Abstract: Recognition memory is considered to be supported by two different memory processes, i.e., the explicit recollection of information about a previous event and an implicit process of recognition based on an acontextual sense of familiarity. Both types of memory supposedly rely on distinct memory systems. Sleep is known to enhance the consolidation of memories, with the different sleep stages affecting different types of memory. In the present study, we used the process-dissociation procedure to compare the effects of sleep on estimates of explicit (recollection) and implicit (familiarity) memory formation on a word-list discrimination task. Subjects studied two lists of words before a 3-h retention interval of sleep or wakefulness, and recognition was tested afterward. The retention intervals were positioned either in the early night when sleep is dominated by slow-wave sleep (SWS), or in the late night, when sleep is dominated by REM sleep.
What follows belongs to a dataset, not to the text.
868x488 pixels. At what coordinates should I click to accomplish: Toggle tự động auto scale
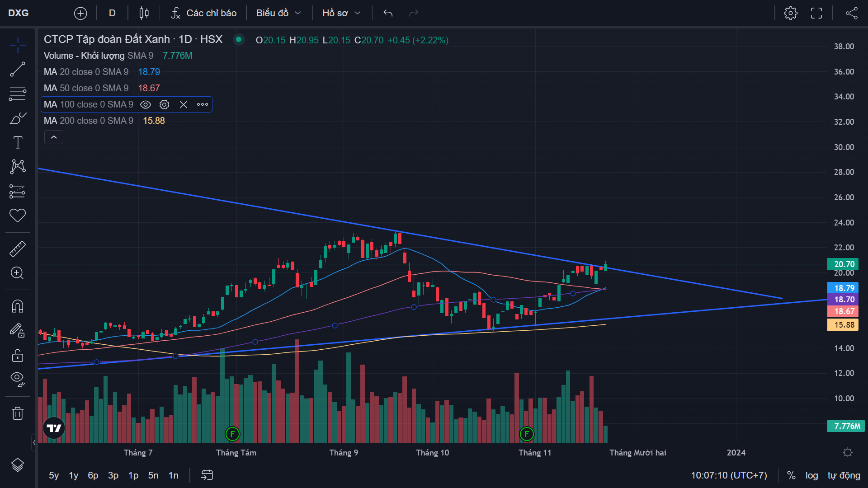click(844, 475)
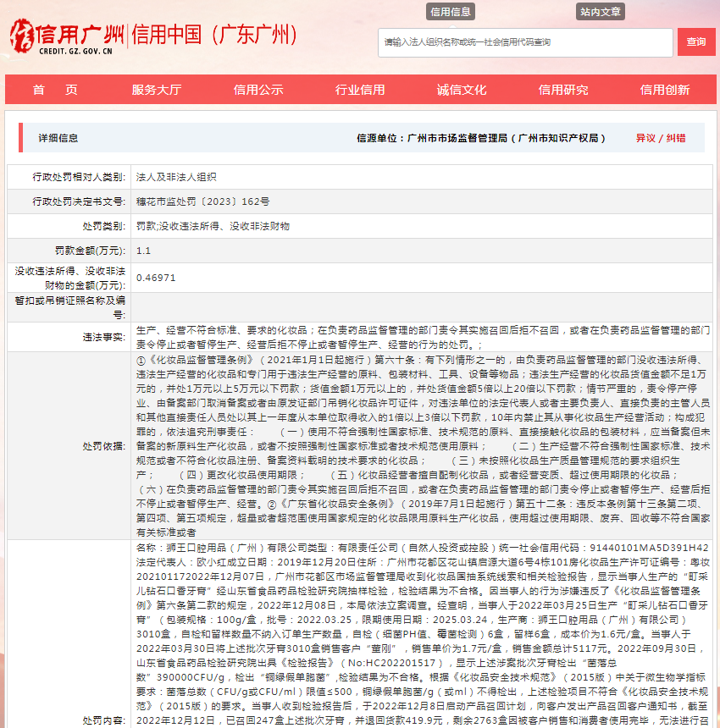This screenshot has height=728, width=720.
Task: Click the 异议 link
Action: tap(645, 135)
Sleep enhanced explicit recognition memory, as compared with wakefulness (P < 0.05), whereas familiarity was not affected by sleep. Moreover, explicit recognition was particularly enhanced after sleep in the early-night retention interval, and especially when the words were presented with the same contextual features as during learning, i.e., in the same font (P < 0.05). The data indicate that in a task that allows separating the contribution of explicit and implicit memory, sleep particularly supports explicit memory formation. The mechanism of this effect appears to be linked to SWS.